Life Cycle Cost berbeda dengan sistem logistik secara keseluruhan. LCC merupakan serpihan dari sistem logistik, yang mengatur hal-hal perihal biaya daur hidup suatu peralatan termasuk alutsista (weapon system). Departemen Pertahanan Amerika Serikat telah menciptakan standar definisi perihal katagori dan elemen yang berkaitan dengan sistem Life Cycle Cost alutsista (DoD 5000.04-M).
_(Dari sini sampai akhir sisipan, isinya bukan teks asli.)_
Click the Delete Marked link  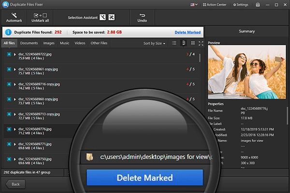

Estimasi LCC yang dibentuk oleh Departemen Pertahanan Amerika Serikat, ditujukan untuk mengetahui kemungkinan biaya yang harus disiapkan terhadap pengadaan peralatan alutsista.
Pengujian Alutsista
Menurut hukum tersebut, LCC dibagi menjadi empat kategori kegiatan utama, yaitu: (1) biaya penelitian dan pengembangan (RDT&E); (2) biaya investasi (investment cost) yang meliputi pengadaan, konstruksi militer serta akuisisi yang berkaitan dengan operasional dan maintenance (O&M) dihadapkan kepada kegiatan produksi dan distribusi peralatan; (3) biaya O&S (Operational & Sustaintment); dan (4) biaya penghapusan.
Sementara itu forum SPAR Associates Inc di Amerika Serikat, sedikit memisahkan tahap konseptual (penentuan kebutuhan) dari tahap acquisition, serta tetap membagi LCC menjadi empat kelompok, antara lain:
☆ Tahap konseptual (conception stage), ialah tahap acara yang berkaitan dengan perencanaan, penentuan kebutuhan, penelitian dan pengembangan (R&D) yang meliputi pembuatan spesifikasi teknis (contract specifications), desain, pertimbangan ketersediaan anggaran yang dikaitkan dengan kebutuhan operasi dan kemajuan teknologi;
☆ Tahap akuisisi (acquisition stage), ialah semua tahapan yang berkaitan dengan pembangunan/pengadaan alutsista sesuai dengan yang telah ditentukan pada tahap konseptual;
☆ Tahap operasional dan pemeliharaan (in-service stage), ialah semua acara yang berkaitan dengan penggunaan operasi alutsista, santunan logistik selama fase pemeliharaan serta peningkatan kemampuan, yang merupakan tahapan yang paling usang dalam perhitungan Life Cycle Cost (LCC); serta
☆ Tahap abolisi (disposal stage), merupakan tahapan abolisi material alutsista.
Biaya awal pengadaan (Acquisition Costs) terdiri dari biaya penelitian dan pengembangan (R&D), Program Management, Engineering, produksi, sparepart dan ST&TE (Special Tools and Test Equipment), training awal (initial training) serta data dan dokumentasi. Berdasarkan hasil penelitian Departemen Pertahanan Amerika Serikat, biaya awal pengadaan (Acquisition Cost) alutsista, biasanya berkisar antara 20 persen hingga 40 persen dari harga Life Cycle Cost secara keseluruhan.
Sehingga apabila diasumsikan harga fisik sebuah kapal korvet yang sudah jadi sebesar USD 300 juta, maka biaya maksimal (bila harga kapal ialah 20% dari total LCC), yang harus dikeluarkan pemerintah untuk membiayai kapal mulai ketika pembelian kapal korvet tersebut hingga tetap sanggup beroperasi, sesuai fungsi asasi ialah USD 300,000,000 X 5 = USD 1,500,000,000. Sedangkan biaya minimal (bila harga kapal 40% dari nilai total LCC), ialah sebesar USD 300,000,000 X 2,5 = USD 750,000,000. Artinya jikalau kita ingin mempunyai kapal korvet tersebut, Pemerintah harus mempunyai anggaran minimal USD 750 juta dalam menjaga daur hidup satu unit kapal korvet tersebut.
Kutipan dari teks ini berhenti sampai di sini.